Data extracts Start Marker
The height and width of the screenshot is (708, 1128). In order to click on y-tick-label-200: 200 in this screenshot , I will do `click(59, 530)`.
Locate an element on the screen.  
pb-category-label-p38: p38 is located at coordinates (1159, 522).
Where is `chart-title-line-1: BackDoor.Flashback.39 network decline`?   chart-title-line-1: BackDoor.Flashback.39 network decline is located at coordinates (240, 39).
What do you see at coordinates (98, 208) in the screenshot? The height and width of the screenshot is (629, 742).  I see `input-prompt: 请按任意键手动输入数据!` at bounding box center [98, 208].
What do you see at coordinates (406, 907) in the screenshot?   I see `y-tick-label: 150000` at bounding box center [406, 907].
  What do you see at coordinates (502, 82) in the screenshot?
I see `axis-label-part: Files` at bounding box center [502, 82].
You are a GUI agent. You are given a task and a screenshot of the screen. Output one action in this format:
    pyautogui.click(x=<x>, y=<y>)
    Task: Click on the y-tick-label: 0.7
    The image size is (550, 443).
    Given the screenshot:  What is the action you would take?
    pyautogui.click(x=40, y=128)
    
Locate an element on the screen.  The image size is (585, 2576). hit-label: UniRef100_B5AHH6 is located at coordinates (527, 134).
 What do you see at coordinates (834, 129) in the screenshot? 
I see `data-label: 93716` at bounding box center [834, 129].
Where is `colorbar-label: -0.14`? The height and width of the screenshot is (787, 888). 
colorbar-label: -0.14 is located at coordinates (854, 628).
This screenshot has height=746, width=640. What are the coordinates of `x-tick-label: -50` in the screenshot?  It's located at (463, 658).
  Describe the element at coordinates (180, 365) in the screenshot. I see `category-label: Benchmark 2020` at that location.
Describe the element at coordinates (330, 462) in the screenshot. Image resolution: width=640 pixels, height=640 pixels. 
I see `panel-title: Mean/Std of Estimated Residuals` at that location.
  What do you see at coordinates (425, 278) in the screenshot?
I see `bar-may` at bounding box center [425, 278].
Data extracts End Marker
Please copy out all of the records above, character for character, without changing, adding, or leaving out anything.

● **Task response**
The height and width of the screenshot is (708, 1128). In order to click on y-tick-label-200: 200 in this screenshot , I will do `click(59, 530)`.
Locate an element on the screen.  
pb-category-label-p38: p38 is located at coordinates (1159, 522).
Where is `chart-title-line-1: BackDoor.Flashback.39 network decline`?   chart-title-line-1: BackDoor.Flashback.39 network decline is located at coordinates (240, 39).
What do you see at coordinates (98, 208) in the screenshot? The height and width of the screenshot is (629, 742).  I see `input-prompt: 请按任意键手动输入数据!` at bounding box center [98, 208].
What do you see at coordinates (406, 907) in the screenshot?   I see `y-tick-label: 150000` at bounding box center [406, 907].
  What do you see at coordinates (502, 82) in the screenshot?
I see `axis-label-part: Files` at bounding box center [502, 82].
You are a GUI agent. You are given a task and a screenshot of the screen. Output one action in this format:
    pyautogui.click(x=<x>, y=<y>)
    Task: Click on the y-tick-label: 0.7
    The image size is (550, 443).
    Given the screenshot:  What is the action you would take?
    pyautogui.click(x=40, y=128)
    
Locate an element on the screen.  The image size is (585, 2576). hit-label: UniRef100_B5AHH6 is located at coordinates (527, 134).
 What do you see at coordinates (834, 129) in the screenshot? 
I see `data-label: 93716` at bounding box center [834, 129].
Where is `colorbar-label: -0.14`? The height and width of the screenshot is (787, 888). 
colorbar-label: -0.14 is located at coordinates (854, 628).
This screenshot has height=746, width=640. What are the coordinates of `x-tick-label: -50` in the screenshot?  It's located at (463, 658).
  Describe the element at coordinates (180, 365) in the screenshot. I see `category-label: Benchmark 2020` at that location.
Describe the element at coordinates (330, 462) in the screenshot. Image resolution: width=640 pixels, height=640 pixels. 
I see `panel-title: Mean/Std of Estimated Residuals` at that location.
  What do you see at coordinates (425, 278) in the screenshot?
I see `bar-may` at bounding box center [425, 278].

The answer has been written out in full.